Coupling site I and the rotenone-sensitive ubisemiquinone in tightly coupled submitochondrial particles.

The rotenone-sensitive g = 2.00 low temperature EPR signal attributed to ubisemiquinone is observed in submitochondrial particles during coupled electron transfer from NADH to oxygen and from succinate to NAD+. The signal is seen only in the presence of oligomycin added to induce the respiratory control (7-9 with NADH and 3-4 with succinate) and it disappears in the presence of uncouplers (CCCP or gramicidin D). No reduction of the iron-sulfur center N-2 in the presence of 20 mM succinate and cyanide is observed, thus suggesting that N-2 is not in equilibrium with the ubiquinone pool. A hypothesis is proposed on delta mu H+ generation coupled with electron transfer between iron-sulfur center N-2 and the ubiquinone pool.

Identification of the high-molecular-mass mitochondrial oxaloacetate keto-enol tautomerase as inactive aconitase.

The homogeneous bovine heart mitochondrial high-molecular-mass oxaloacetate keto-enol tautomerase [(1988) Biochim. Biophys. Acta 936, 10-19] is shown to be an iron-sulfur protein as revealed by the enzyme spectral properties and direct chemical determination of non-heme iron and acid-labile sulfur. The protein is capable of catalysing the aconitase reaction after treatment with ferrous ions under anaerobic conditions. Treatment of the 'activated' protein with N-ethylmaleimide results in the simultaneous irreversible loss of the oxaloacetate keto-enol tautomerase and aconitase activities. The effects of some substrates and inhibitors on both activities show that the same catalytic site is involved in the oxaloacetate tautomerase and aconitase reactions.
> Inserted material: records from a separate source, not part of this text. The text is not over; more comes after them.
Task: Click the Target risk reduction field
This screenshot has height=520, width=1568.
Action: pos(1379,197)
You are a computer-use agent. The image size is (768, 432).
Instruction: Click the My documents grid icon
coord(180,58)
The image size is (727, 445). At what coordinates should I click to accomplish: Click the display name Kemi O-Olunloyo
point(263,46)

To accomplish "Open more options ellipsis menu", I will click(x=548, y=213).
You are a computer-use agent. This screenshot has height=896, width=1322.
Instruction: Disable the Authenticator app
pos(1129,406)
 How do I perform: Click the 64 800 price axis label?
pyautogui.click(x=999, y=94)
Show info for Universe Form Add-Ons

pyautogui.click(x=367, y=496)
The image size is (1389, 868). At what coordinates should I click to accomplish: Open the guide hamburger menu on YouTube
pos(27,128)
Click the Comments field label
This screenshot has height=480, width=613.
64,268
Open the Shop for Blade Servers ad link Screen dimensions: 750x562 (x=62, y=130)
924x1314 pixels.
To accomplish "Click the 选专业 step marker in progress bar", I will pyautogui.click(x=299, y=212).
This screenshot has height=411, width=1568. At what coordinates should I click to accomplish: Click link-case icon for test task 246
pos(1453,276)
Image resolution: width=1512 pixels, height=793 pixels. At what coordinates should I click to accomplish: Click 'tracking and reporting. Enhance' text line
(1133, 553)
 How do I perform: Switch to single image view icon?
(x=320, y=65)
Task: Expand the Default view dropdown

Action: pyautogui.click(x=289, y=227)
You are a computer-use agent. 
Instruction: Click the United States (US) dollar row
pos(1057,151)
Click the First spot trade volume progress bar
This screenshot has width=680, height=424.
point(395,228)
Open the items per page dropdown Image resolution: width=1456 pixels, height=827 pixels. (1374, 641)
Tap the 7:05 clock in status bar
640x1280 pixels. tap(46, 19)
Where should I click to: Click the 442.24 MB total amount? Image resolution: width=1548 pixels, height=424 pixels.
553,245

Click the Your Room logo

It is concluded that the protein previously described as a 80 kDa oxaloacetate keto-enol tautomerase is inactive aconitase.

Regulation of succinate dehydrogenase and tautomerization of oxaloacetate.

Highly purified succinate-ubiquinone reductase catalyzes the oxidation of L- or D-malate with a Km and initial Vmax equal to approximately 10(-3) M and approximately 100 nmol/min/mg of protein, respectively. The malate dehydrogenase activity of succinate dehydrogenase rapidly decreases regardless of the presence of glutamate plus glutamate-oxaloacetate transaminase. The inhibitor trapping system, however, prevents the inactivation of succinate dehydrogenase under the conditions when the rate of tautomeric oxaloacetate enol in equilibrium oxaloacetate ketone interconversion is high. These results suggest that enol oxaloacetate is an immediate product of malate oxidation at the succinate dehydrogenase active site. Two proteins (Mr 37 and 80 kD) which catalyze the oxaloacetate tautomerase reaction were isolated from the mitochondrial matrix. Some physico-chemical and kinetic properties of these enzymes were characterized. The larger protein was identified as inactive aconitase. The system containing succinate dehydrogenase, L-malate, glutamate plus transaminase and oxaloacetate tautomerase was reconstituted. Such a system is capable of oxidizing malate to aspartate without rapid inactivation of succinate dehydrogenase. Taken together, the data obtained emphasize a significant role of enzymatic oxaloacetate tautomerization in the control of the succinate dehydrogenase activity in the mitochondrial matrix.